• SET TASK: Can you rewrite the records below with every "pixels" switched to "px", leaving everything else the same and the pictures out?

(Rows on where targets appear)
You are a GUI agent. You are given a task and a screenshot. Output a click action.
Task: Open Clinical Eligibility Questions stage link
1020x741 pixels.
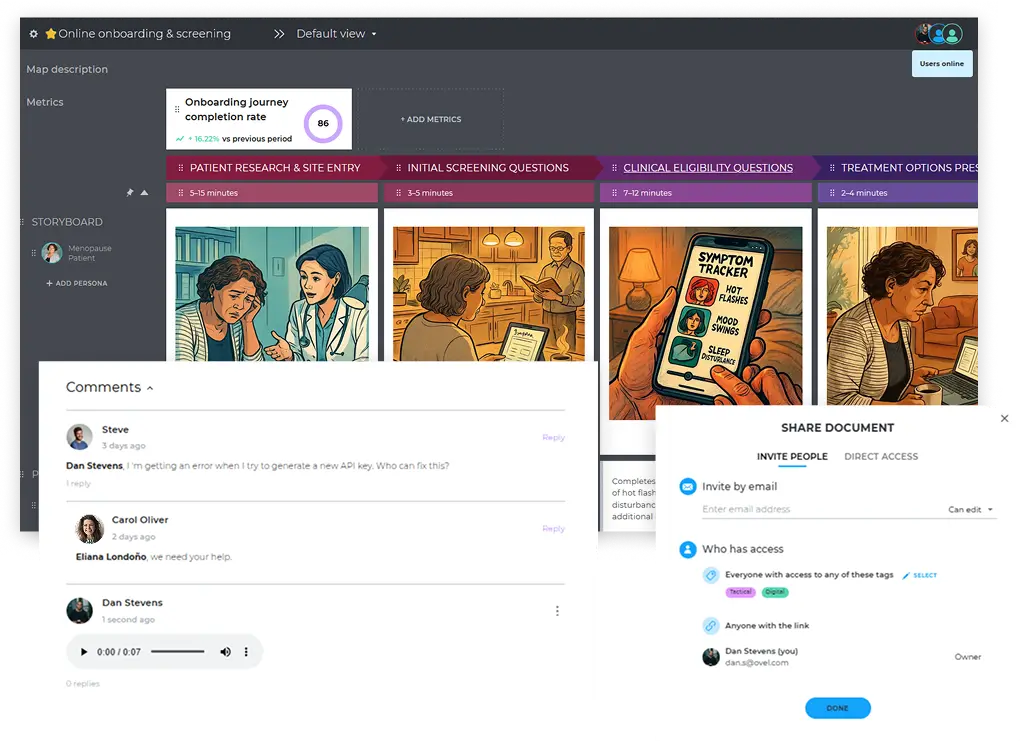(708, 168)
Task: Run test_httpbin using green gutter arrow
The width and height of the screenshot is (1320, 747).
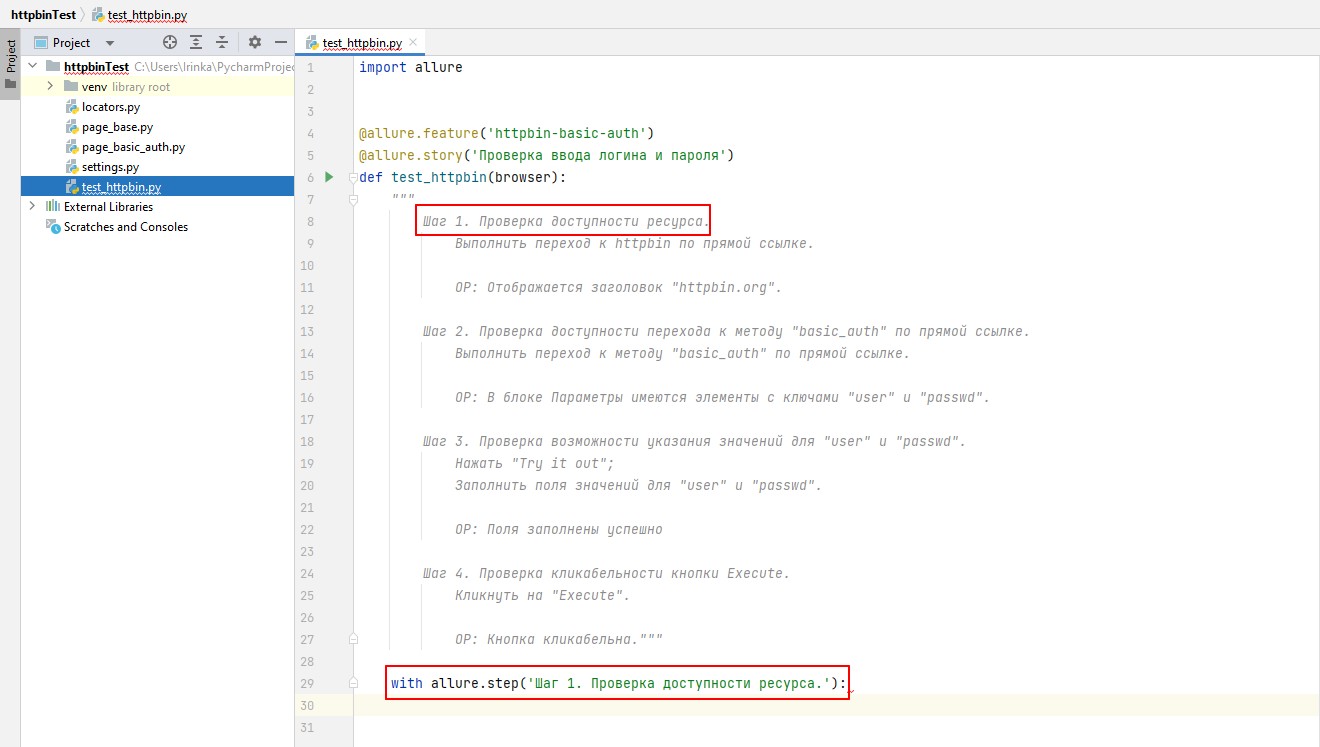Action: (329, 177)
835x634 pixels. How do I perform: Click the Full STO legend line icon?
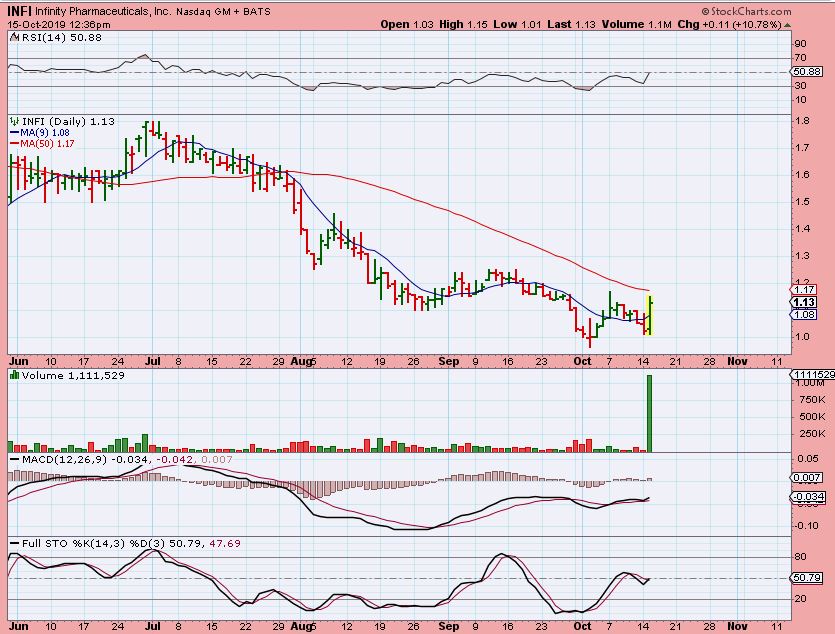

• SOLUTION:
You are a GUI agent. You are given a task and a screenshot. Output a click action.
Task: Open Clinical Eligibility Questions stage link
1020x741 px.
(708, 168)
Task: Run test_httpbin using green gutter arrow
The width and height of the screenshot is (1320, 747).
Action: (329, 177)
835x634 px. How do I perform: Click the Full STO legend line icon?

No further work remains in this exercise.